(Collected data entries)
▬▬▬▬▬▬▬▬▬▬

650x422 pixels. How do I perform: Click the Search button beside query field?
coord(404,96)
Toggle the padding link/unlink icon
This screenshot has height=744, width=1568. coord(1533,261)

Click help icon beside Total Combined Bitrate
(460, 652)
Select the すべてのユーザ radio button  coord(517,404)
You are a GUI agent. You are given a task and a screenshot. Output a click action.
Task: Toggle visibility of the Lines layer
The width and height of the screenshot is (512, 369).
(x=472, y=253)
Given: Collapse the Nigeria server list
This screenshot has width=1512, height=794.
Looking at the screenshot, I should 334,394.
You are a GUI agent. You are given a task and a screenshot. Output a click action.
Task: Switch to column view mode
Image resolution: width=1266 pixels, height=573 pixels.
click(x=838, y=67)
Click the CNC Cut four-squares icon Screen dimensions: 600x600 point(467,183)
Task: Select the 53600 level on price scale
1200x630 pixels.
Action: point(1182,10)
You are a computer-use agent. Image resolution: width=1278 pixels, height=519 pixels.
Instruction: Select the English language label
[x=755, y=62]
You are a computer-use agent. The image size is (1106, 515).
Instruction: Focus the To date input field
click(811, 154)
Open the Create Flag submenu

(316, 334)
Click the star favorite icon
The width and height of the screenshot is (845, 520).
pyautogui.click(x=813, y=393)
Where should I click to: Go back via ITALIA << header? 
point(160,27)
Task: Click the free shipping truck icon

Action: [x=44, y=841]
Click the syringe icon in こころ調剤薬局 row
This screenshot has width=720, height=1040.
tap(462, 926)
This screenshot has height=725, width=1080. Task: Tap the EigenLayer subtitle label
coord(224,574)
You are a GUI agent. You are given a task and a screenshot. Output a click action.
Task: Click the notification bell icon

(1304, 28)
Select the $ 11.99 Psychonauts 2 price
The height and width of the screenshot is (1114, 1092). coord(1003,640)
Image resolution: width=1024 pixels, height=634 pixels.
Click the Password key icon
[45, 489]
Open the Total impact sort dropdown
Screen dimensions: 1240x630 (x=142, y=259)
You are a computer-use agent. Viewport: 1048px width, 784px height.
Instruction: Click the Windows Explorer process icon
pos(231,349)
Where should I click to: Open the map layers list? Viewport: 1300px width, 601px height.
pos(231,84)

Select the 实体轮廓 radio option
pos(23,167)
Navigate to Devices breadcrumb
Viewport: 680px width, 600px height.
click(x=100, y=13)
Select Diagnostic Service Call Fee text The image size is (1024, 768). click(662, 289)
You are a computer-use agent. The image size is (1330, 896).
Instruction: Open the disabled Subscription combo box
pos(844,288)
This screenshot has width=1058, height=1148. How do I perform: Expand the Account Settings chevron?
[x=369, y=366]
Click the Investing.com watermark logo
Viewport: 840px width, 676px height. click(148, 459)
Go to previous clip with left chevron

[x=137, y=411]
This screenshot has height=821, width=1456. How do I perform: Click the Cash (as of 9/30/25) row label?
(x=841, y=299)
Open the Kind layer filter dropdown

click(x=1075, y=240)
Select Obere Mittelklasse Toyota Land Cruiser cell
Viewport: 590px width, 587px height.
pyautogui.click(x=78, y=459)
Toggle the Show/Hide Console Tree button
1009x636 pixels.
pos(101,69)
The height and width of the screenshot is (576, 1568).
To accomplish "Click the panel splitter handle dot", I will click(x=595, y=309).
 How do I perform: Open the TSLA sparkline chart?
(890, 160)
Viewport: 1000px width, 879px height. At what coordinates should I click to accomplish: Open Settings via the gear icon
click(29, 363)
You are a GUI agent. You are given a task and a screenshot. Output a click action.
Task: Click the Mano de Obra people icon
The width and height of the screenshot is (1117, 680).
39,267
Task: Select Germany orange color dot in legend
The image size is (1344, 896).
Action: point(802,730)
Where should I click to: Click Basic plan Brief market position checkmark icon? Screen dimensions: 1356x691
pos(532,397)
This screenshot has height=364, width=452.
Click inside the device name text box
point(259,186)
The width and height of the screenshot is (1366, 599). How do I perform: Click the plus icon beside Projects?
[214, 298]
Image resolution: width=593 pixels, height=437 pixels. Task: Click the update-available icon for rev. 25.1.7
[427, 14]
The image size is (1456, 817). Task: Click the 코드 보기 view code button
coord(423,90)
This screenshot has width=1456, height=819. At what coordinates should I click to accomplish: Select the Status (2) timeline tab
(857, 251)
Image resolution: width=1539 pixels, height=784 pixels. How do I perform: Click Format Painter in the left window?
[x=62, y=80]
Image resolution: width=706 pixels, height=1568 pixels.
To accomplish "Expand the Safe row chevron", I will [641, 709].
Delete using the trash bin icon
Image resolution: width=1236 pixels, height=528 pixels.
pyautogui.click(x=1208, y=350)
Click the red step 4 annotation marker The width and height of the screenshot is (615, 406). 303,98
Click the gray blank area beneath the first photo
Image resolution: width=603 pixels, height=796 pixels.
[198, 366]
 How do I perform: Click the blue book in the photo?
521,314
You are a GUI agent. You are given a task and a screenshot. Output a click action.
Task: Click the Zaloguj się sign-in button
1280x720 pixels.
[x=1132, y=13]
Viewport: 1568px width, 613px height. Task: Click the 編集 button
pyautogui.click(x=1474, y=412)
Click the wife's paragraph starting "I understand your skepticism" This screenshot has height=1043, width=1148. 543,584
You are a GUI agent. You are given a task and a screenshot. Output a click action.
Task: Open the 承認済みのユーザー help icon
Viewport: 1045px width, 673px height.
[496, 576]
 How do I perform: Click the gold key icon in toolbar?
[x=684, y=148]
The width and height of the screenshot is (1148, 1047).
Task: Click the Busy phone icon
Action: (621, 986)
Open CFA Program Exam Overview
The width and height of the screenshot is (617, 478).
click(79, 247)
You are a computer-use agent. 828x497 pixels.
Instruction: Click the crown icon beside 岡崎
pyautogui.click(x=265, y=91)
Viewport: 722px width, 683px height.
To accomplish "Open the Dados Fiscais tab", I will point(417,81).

▬▬▬▬▬▬▬▬▬▬

§ **What to do**
In the records above, find each line with the string "computer" and list it.

§ **Exercise output**
You are a computer-use agent. Image resolution: width=1278 pixels, height=519 pixels.
You are a computer-use agent. The image size is (1106, 515).
You are a computer-use agent. Viewport: 1048px width, 784px height.
You are a computer-use agent. The image size is (1330, 896).
You are a computer-use agent. 828x497 pixels.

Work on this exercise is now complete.